AIM OF THE TASK >>
Only the lines from the one containing "The width and" through the end of the entries are wanted, retyped exactly and without pictures.

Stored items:
+---+

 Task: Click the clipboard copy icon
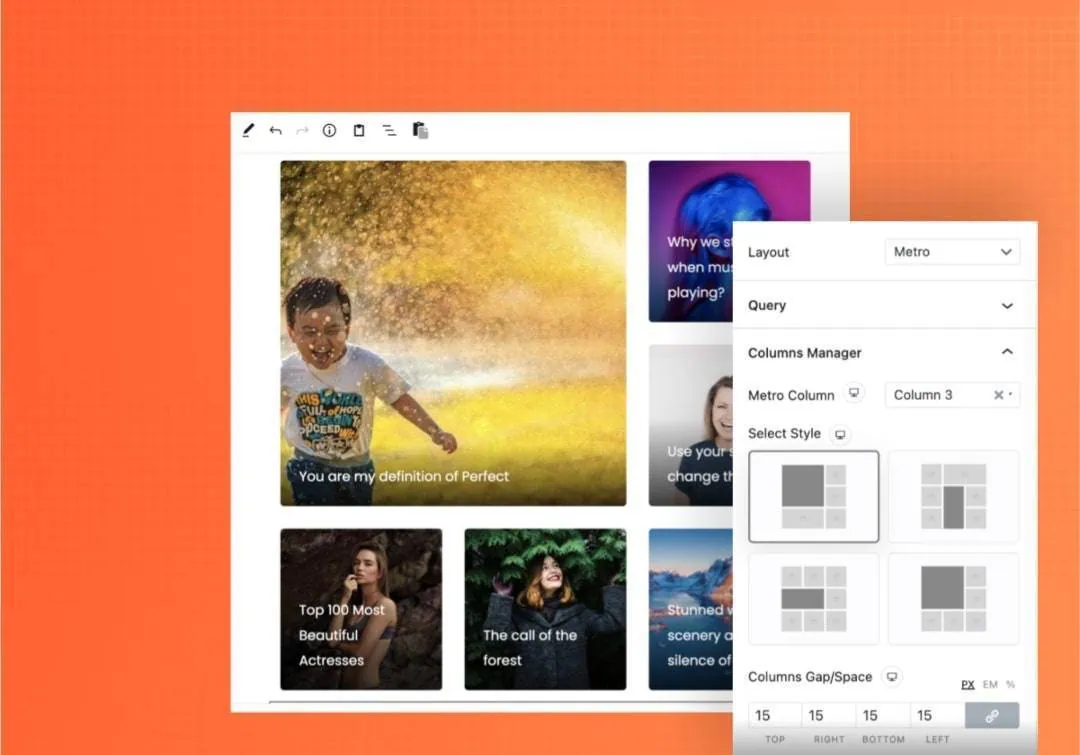(x=359, y=130)
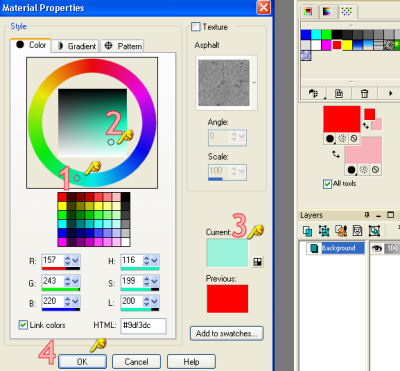This screenshot has height=371, width=400.
Task: Open the Asphalt texture picker dropdown
Action: (x=254, y=83)
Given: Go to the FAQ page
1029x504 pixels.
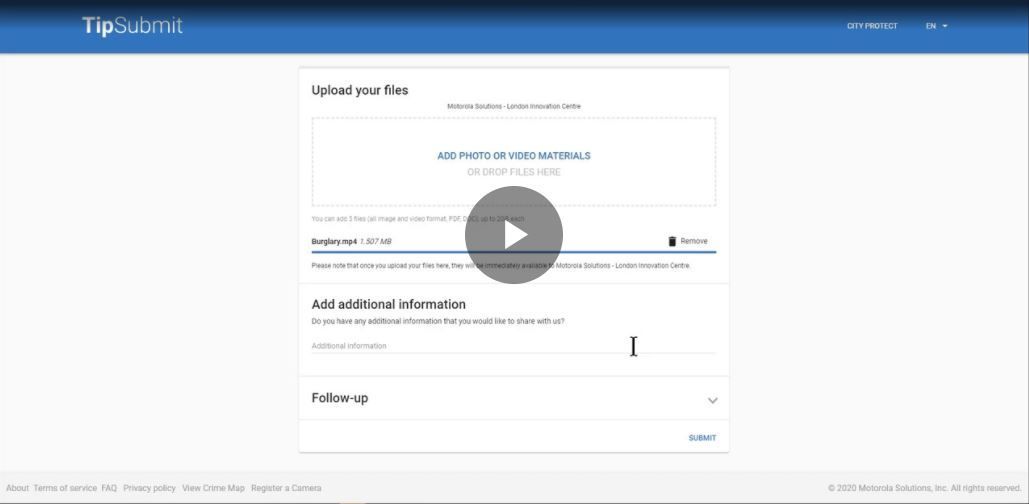Looking at the screenshot, I should [109, 488].
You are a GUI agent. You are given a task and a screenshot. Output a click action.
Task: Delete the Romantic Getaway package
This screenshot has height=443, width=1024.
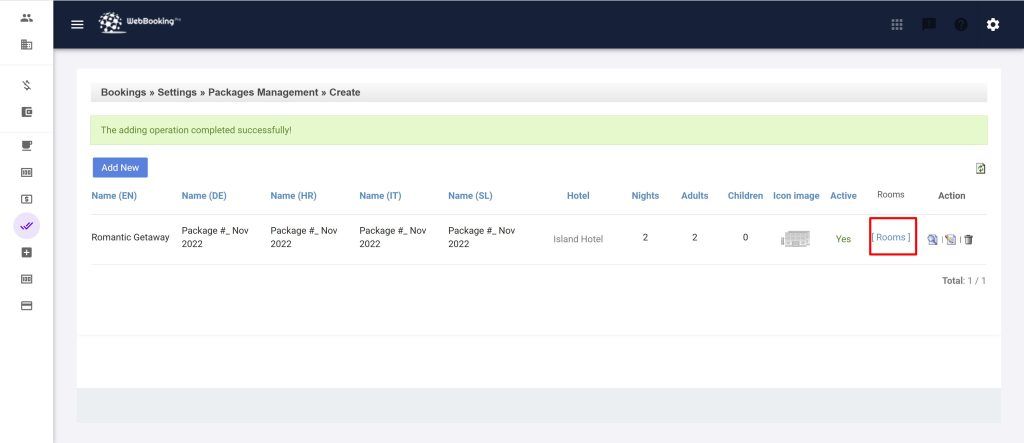968,239
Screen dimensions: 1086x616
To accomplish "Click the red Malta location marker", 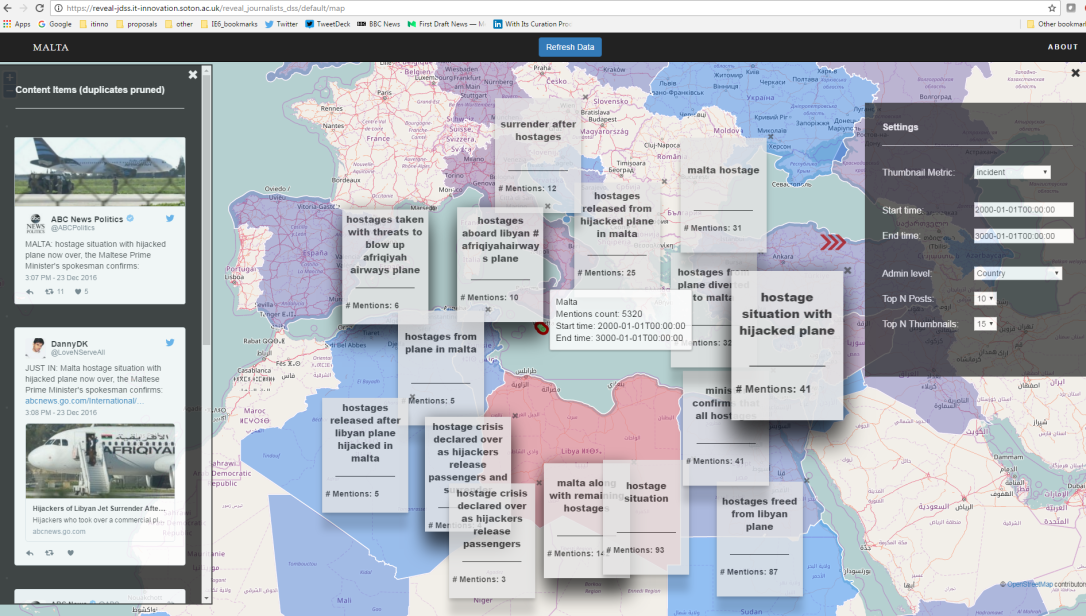I will point(541,326).
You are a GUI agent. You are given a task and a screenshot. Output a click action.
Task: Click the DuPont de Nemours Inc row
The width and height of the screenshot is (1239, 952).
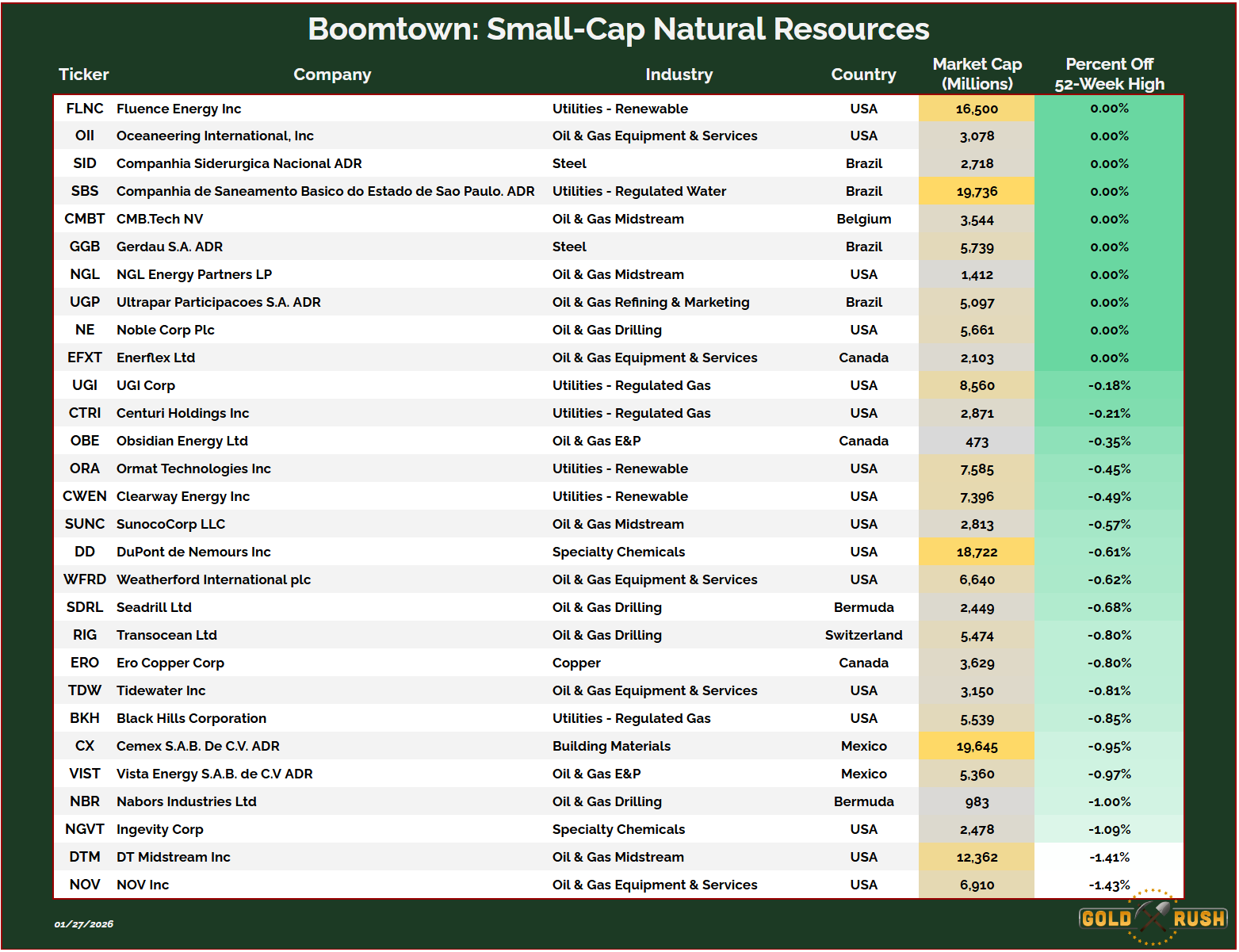tap(193, 552)
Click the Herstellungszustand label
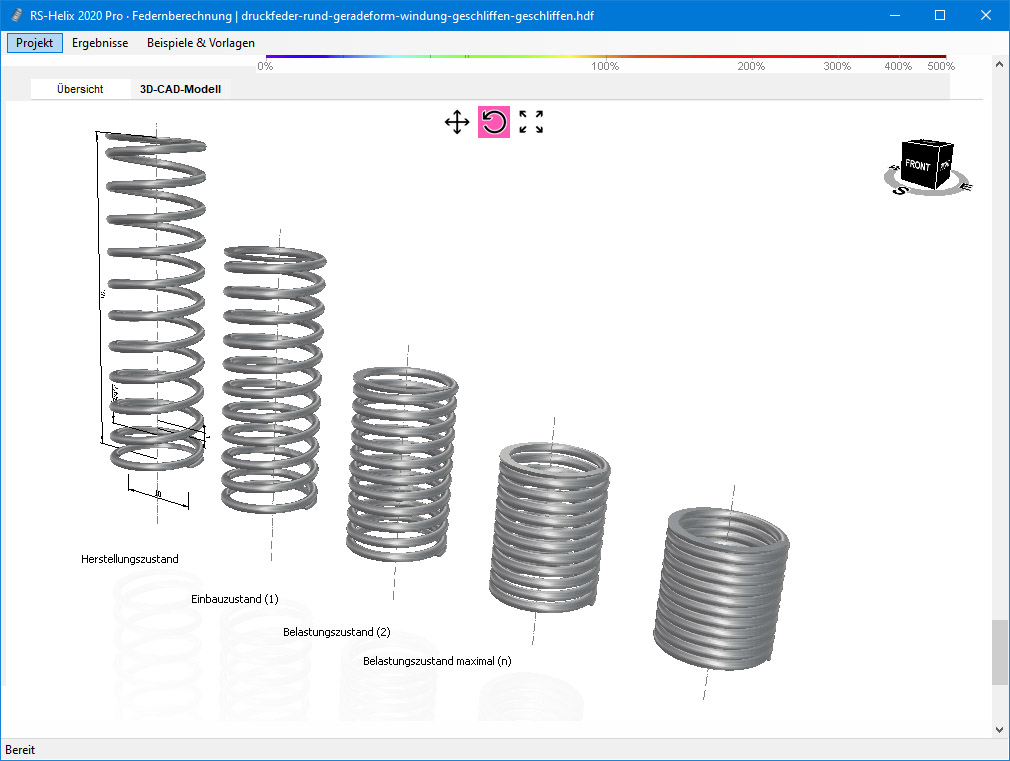Screen dimensions: 1010x761 [130, 558]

+---+

ANSWER BELOW >>
The width and height of the screenshot is (1239, 952).
tap(193, 552)
Click the Herstellungszustand label
Screen dimensions: 1010x761 [130, 558]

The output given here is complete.